9You attended resi rehab for 28 days and engaged in some post discharge AOD services. Indeed, I am told that you managed to remain abstinent for a period of up to nine months in the community before you relapsed. You have not been able to identify any particular trigger for that relapse.
10Your family were not prepared to support you and your drug use, and so you lived on the street. You struck up inappropriate relationships with inappropriate partners and associates, and you became completely immersed in your drug world of methamphetamine and deception. Not surprisingly, you began to commit crime – the acquisitive offences, dishonesty, and the like.

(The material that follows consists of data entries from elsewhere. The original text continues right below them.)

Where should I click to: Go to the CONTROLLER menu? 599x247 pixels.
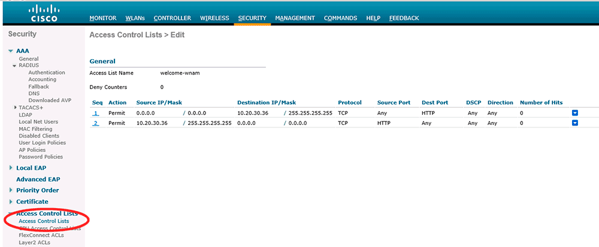pos(173,19)
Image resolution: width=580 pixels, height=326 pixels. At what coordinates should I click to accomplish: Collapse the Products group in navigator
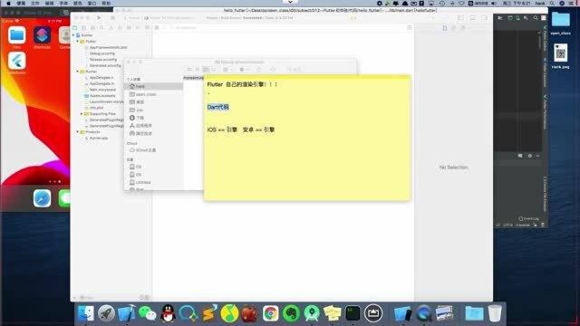click(x=78, y=132)
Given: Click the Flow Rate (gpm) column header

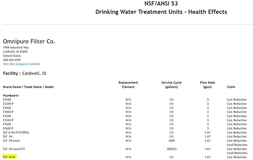Looking at the screenshot, I should [207, 84].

11After hearing about you, and submissions of counsel on your behalf, I placed you on a DATO with a custodial period of 26 months. It is fair to say that you struggled with compliance on that order. Of concern, was the fact that the court and clinicians were doing their very best to help you, but you either could not or would not engage. Your clinical team had found you a place at the women’s therapeutic day program, but you failed to attend the intake assessment.
12Further efforts were made to get you to engage, and you failed to engage on two latter occasions. Meanwhile, your sanctions were mounting. So, on 5 January, your sanction count passed the threshold for ordering you to serve activation prison days. I remember having a conversation with you on that day, and encouraging you to get your sanctions down so as to try and keep a space available for you at rehab. However, the following week, your sanction count had risen even further, you had disengaged and more importantly, you did not turn up for your review hearing.

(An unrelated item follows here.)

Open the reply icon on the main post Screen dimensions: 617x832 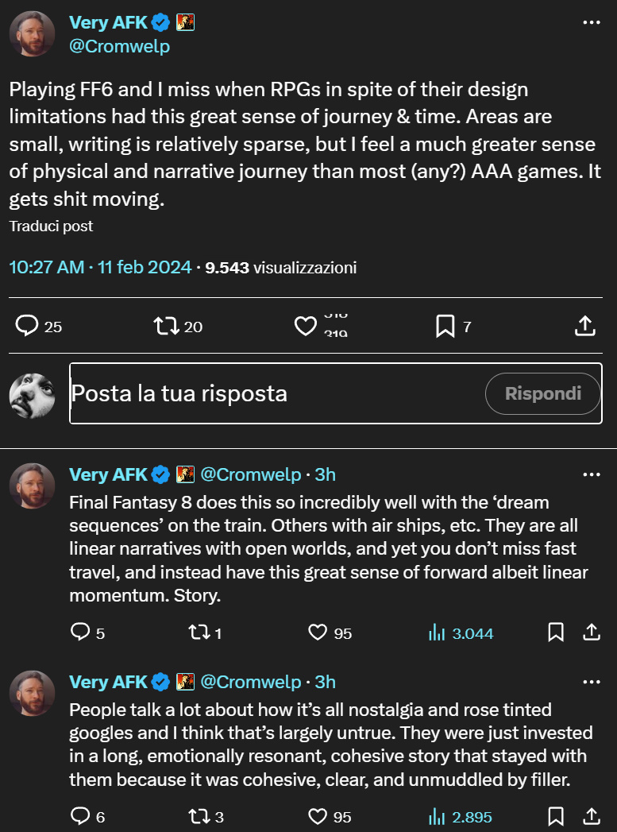(27, 326)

13A warrant was then issued for your arrest on 13 January, and an application to cancel was commenced. You did not appear at the first hearing of the application to cancel, and on 10 February your order was suspended. Effectively, that’s was where matters lay until 22 August when an officer recognised you and so the warrant was executed.
14Ms Newbound, on your behalf submitted that the Court should provide you with an opportunity to come back on the order. As I think I made clear, no one can be on this order and just abscond, certainly not for that period of time, and that is why the order was cancelled. It may be that this was too early for you. It may be quite simply that you are not ready to grasp the opportunity. Recovery is not lineal, it may be there are several, or many attempts.
15I am satisfied that it is appropriate for me to make an order activating some or all of the custodial part of the original custodial term of 26 months. I have taken into account your compliance, and I have given you as much benefit as I can.
16I have regard to your youth, you are clearly in the throws of a terrible dependence. And as you have said on the hearing, ‘I don’t want to keep using drugs, but I don’t know how to stop’. That, illustrates, unfortunately, your situation and that of many others. The tragedy is that you were given an opportunity and all you had to do was reach out. It is important you understand, Ms McCulloch, that if you carry on using methamphetamine, there are no surprises as to what your future will be. It is not good for your health. You will be committing further offending, longer and longer prison sentences, and by the age of 40, should you still be alive, you will have no teeth and no hope. You say you do not want to keep using drugs. I really hope that at a later stage you are able to properly engage.
17I am going to activate 19 months of the order, but I am going to direct that you serve only 8 months before becoming eligible for parole.
18I am told that your father, Mr McCulloch still supports you. You are really fortunate because for many parents, it is just too painful to lose their children to a living death.
19There is great work being done in Dame Phyllis in the field of AOD treatment. You would be well advised to try and access what you can there. It is a most progressive institution at the moment in this field. You owe it to yourself, Ms McCulloch.